Klar, Anton von Werner, Hofmaler der Hohenzollern, hat „Kaiser Friedrich als Kronprinz auf dem Hofball 1878“ im Jahr 1895 noch theatralisch dargestellt, heldenhaft auch in der Aufmachung, aber solch ein Bild heute würde die Leute nur lachen machen. Das Historienbild hat sein Antlitz zeitgenössisch verändert. Historienbilder sind unsere Abbildungen von Politikgrößen dennoch. Nicht nur Personen, auch Gerhard Richters „Mustangs“ das Foto eines Kampfgeschwaders in der Luft von 2005 ist Historienbild, es atmet Macht, demonstriert sie wie Gewalt, wer über diese Flugzeuge hoch im Himmel und hier auf die Erde niederstürzend verfügen kann. „Stukas“, ähnlich in der Aussage und im Sujet, Öl auf Leinwand, malte Richter schon 1964.

Bis 5. September

Die Ausstellung geht leicht verändert in die Kunsthal Rotterdam.
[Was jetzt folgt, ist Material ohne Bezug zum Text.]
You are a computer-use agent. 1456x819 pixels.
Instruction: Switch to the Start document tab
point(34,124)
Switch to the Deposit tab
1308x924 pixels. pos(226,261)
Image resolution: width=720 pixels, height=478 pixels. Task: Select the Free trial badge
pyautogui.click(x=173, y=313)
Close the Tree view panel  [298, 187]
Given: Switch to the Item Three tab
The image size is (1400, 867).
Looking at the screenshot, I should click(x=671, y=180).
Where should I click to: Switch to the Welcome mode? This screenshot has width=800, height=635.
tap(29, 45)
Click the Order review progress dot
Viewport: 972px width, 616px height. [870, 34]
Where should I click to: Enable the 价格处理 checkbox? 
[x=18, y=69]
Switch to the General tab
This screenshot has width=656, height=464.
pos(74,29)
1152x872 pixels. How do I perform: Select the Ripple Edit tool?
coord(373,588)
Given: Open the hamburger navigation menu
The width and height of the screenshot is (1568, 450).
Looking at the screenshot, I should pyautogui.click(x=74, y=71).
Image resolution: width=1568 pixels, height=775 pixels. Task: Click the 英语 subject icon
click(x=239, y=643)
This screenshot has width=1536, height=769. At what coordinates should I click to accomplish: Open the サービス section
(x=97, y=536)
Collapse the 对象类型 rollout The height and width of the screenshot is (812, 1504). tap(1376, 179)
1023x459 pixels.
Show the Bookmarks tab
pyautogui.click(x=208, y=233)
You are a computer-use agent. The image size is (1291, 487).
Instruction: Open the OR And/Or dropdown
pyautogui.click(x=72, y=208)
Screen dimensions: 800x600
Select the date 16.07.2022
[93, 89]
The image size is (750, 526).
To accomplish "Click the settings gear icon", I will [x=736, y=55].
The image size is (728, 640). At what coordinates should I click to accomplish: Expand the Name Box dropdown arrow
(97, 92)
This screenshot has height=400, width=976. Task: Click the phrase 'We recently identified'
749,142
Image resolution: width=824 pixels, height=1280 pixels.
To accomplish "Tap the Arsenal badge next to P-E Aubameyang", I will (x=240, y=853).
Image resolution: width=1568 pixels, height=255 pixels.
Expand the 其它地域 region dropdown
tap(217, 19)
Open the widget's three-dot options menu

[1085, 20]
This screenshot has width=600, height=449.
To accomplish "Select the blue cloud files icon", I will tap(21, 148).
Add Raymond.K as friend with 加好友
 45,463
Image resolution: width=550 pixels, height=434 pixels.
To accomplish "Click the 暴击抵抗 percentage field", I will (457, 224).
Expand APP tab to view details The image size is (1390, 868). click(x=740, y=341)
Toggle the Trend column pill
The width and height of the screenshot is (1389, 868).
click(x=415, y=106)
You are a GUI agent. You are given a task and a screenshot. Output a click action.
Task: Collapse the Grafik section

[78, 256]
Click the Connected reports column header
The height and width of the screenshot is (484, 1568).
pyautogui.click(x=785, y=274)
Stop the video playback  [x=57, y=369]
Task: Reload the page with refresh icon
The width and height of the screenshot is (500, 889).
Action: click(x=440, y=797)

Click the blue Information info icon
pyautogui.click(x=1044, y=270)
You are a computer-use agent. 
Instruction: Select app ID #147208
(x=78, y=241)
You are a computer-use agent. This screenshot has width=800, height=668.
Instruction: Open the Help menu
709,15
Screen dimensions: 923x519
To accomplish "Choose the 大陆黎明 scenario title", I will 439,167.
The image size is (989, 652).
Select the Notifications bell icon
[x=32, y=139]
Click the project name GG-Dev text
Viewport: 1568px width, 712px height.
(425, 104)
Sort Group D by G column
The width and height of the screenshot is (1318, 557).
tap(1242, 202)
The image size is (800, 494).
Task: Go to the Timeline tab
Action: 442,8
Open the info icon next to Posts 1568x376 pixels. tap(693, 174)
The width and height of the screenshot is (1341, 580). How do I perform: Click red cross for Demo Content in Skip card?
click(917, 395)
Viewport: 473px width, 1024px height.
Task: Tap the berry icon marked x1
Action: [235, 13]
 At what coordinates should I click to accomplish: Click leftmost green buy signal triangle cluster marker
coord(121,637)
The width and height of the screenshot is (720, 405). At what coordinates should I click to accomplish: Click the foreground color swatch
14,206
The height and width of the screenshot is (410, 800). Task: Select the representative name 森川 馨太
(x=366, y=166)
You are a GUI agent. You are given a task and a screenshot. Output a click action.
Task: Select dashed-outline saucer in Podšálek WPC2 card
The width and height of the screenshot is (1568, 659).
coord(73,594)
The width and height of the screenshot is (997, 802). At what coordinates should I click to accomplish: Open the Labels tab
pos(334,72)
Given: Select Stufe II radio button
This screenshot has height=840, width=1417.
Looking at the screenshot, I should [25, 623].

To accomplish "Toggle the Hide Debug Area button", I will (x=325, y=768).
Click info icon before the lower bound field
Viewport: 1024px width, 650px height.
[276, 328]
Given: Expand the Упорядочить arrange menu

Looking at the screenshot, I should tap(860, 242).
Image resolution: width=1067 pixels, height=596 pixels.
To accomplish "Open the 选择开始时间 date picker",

Katalog: Realismus. Das Abenteuer der Wirklichkeit, hrsg. non Christiane Lange und Nils Ohlsen, Hirmer Verlag 2010

Der Katalog bildet nicht nur alle Bilder der Ausstellung ab, sondern handelt die Themenstellung „Realismus“ auch durch kunsthistorische Aufsätze ab, in denen nach `Bild und Wirklichkeit` – als Ausgangspunkt genommen – gefragt wird, „Wie kommt die Wirklichkeit ins Bild?, geht es weiter und eine“ Begriffsbestimmung Realismus“ wird vorgenommen. Dies setzt voraus, daß auf die Fotografie eingegangen werden muß und Courbet die Hauptrolle spielt. Sehr hilfreich ist am Ende die alphabetische Auflistung der Künstler und ihrer Werke, bei denen die Seitenzahl der Abbildung zugefügt ist. Der Katalog zeigt, daß die Ausstellung auf ihren Stationen Bilder verliert und gewinnt, ein normaler Vorgang auf Ausstellungwegen, weshalb aber die Kataloge umfassender als die Ausstellungen sind.